Али Абумухсин, лучше других видевший, насколько близко подошёл разговор к обрыву ссоры, вмешался с несвойственной ему торопливостью:
— Верно, верно. Сначала надо выгнать чагатаев.
— В этом мы едины. Речь, по-моему, идёт только о цене, которую придётся за это уплатить, — сказал ковровщик Джавахиддин.
Маулана Задэ опять потянулся к чашке с щербетом.
— Если кто-то хочет узнать, что думаю на этот счёт я, то вот что скажу: любой ценой!
Среди присутствующих преобладали люди купеческого сословия, а те, кто не были купцами, всё равно отлично умели считать деньги. Для них это заявление было совершенно неприемлемым и по сути, и по форме.
— То есть как — любой ценой?
— Не понимаю, у всякой вещи есть цена...
— Так не бывает!
— Так нельзя!
Маулана Задэ эта вспышка беспредметной алчности явно забавляла.
— Я хотел сказать, что за такое дело, как изгнание чагатаев из Мавераннахра, можно заплатить сколько угодно денег, всё равно сделка окажется выгодной.
Джафар ибн-Харани подлил гостю сладкого напитка:
— Твои слова выглядят слишком расплывчатыми, отвлечёнными, а мы — люди земные, мы все привыкли щупать руками.
— Но ум ведь тоже на что-то дан человеку Аллахом, в его возможностях ощупать то, что не в силах ощутить самые тонкие пальцы.
— Это всё слова.
— И это говоришь ты, о учитель, сам учивший меня приёмам словесного убеждения?
— Учил, не скрою, и вижу, что усвоил ты многое, но не совсем правильным образом применяешь усвоенное.
Маулана Задэ развёл руками:
— Послушай, сейчас мы не станем обсуждать, по скольку тысяч дирхемов каждый из достойнейших граждан Самарканда, присутствующих здесь, должен будет внести на... чтобы в конце концов сбросить ненавистное владычество. Важно, чтобы все поняли — без этого не обойтись. Воистину, это важно. — Маулана Задэ провёл руками по своей редкой бородёнке.
Али Абумухсин пристально смотрел на своего ученика, как бы стараясь понять, что всё-таки у того на уме.
— Но цена — это не просто кошель с монетами.
Маулана Задэ ответил пристальным взглядом на пристальный взгляд.
— А что ещё?
Мулла вздохнул, он собирался с силами, он был неуверен, что стоит заводить этот разговор.
— Я слушаю с вниманием и почтением, о учитель!
— Ты пришёл на нашу встречу в облачении шиитского дервиша.
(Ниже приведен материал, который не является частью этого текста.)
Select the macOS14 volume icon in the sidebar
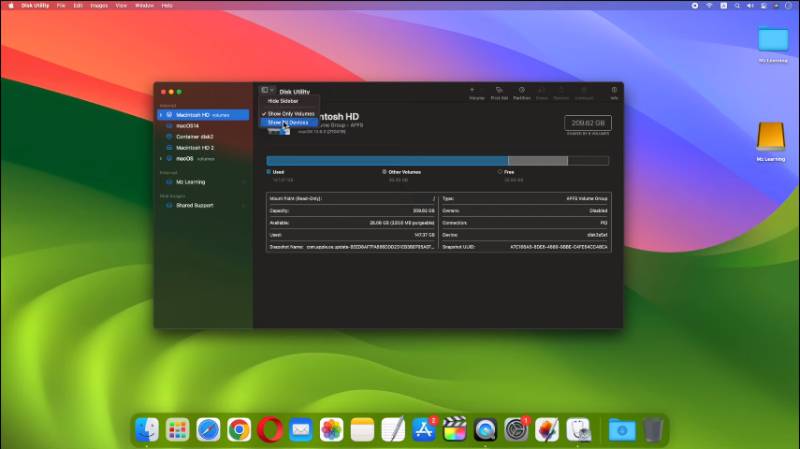 click(170, 126)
Маулана Задэ в подтверждение этих слов поднял колпак, лежавший рядом с коленом.
— Но ходят слухи — я буду рад, если они окажутся злонамеренными, — что и другие дервиши, не только шиитские... проще говоря, болтают, будто ты знаешься даже с марабутами[34].
Ни для кого из гостей сказанное не было новостью, но повергло всех в оцепенение.
— Что ты скажешь на это, Маулана Задэ?
Положив треугольный колпак на место, молодой гость медленно похлопал себя ладонями по рябым щекам.
— Скажу, что Самарканд — большой город и в базарной толпе здесь можно встретить кого угодно.
Али Абумухсин усмехнулся:
— Думаю, ты сам понимаешь, что твой ответ выглядит уклончивым.
— Понимаю. И дам другой, но уже готов к тому, что и он вам покажется не слишком прямым.